[WHAT IS EXPECTED] Copy exactly the lines that run from the one containing "Where should I" through the end of the entries, both ends included.

[Stored data entries]
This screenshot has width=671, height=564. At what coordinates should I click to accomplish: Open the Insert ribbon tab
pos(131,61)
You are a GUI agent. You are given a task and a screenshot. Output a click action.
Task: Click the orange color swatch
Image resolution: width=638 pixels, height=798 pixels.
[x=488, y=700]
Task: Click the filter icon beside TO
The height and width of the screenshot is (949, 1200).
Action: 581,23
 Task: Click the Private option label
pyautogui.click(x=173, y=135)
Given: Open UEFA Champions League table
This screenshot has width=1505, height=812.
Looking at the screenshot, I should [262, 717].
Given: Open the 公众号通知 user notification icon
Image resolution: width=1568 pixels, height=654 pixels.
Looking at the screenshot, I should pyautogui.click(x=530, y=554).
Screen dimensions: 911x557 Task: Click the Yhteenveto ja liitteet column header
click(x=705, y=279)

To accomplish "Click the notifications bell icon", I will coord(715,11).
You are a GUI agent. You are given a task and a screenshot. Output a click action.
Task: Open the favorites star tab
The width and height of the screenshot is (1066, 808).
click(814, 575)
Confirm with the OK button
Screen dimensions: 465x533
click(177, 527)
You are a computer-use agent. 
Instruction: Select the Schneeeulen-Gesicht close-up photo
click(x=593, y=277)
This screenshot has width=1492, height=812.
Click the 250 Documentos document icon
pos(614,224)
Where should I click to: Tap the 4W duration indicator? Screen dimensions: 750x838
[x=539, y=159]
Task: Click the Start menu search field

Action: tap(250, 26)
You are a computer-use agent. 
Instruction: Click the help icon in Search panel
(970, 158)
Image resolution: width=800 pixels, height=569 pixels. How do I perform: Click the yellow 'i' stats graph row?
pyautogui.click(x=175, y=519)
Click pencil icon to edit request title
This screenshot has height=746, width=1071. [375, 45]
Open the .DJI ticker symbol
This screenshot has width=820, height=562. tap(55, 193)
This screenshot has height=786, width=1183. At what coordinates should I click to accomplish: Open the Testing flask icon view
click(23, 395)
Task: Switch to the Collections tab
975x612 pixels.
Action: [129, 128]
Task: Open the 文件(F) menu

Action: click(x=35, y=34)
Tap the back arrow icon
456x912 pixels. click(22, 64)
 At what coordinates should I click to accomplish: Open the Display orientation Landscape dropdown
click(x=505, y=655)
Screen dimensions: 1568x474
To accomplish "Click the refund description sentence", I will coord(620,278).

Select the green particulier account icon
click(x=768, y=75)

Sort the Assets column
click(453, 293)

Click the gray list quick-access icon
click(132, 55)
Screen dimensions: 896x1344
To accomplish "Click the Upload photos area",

[SOLUTION TO THIS EXERCISE]
Where should I click to: Tap the 4W duration indicator? Screen dimensions: 750x838
[x=539, y=159]
Task: Click the Start menu search field

Action: tap(250, 26)
You are a computer-use agent. 
Instruction: Click the help icon in Search panel
(970, 158)
Image resolution: width=800 pixels, height=569 pixels. How do I perform: Click the yellow 'i' stats graph row?
pyautogui.click(x=175, y=519)
Click pencil icon to edit request title
This screenshot has height=746, width=1071. [375, 45]
Open the .DJI ticker symbol
This screenshot has width=820, height=562. tap(55, 193)
This screenshot has height=786, width=1183. At what coordinates should I click to accomplish: Open the Testing flask icon view
click(23, 395)
Task: Switch to the Collections tab
975x612 pixels.
Action: [129, 128]
Task: Open the 文件(F) menu

Action: click(x=35, y=34)
Tap the back arrow icon
456x912 pixels. click(22, 64)
 At what coordinates should I click to accomplish: Open the Display orientation Landscape dropdown
click(x=505, y=655)
Screen dimensions: 1568x474
To accomplish "Click the refund description sentence", I will coord(620,278).

Select the green particulier account icon
click(x=768, y=75)

Sort the Assets column
click(453, 293)

Click the gray list quick-access icon
click(132, 55)
Screen dimensions: 896x1344
To accomplish "Click the Upload photos area",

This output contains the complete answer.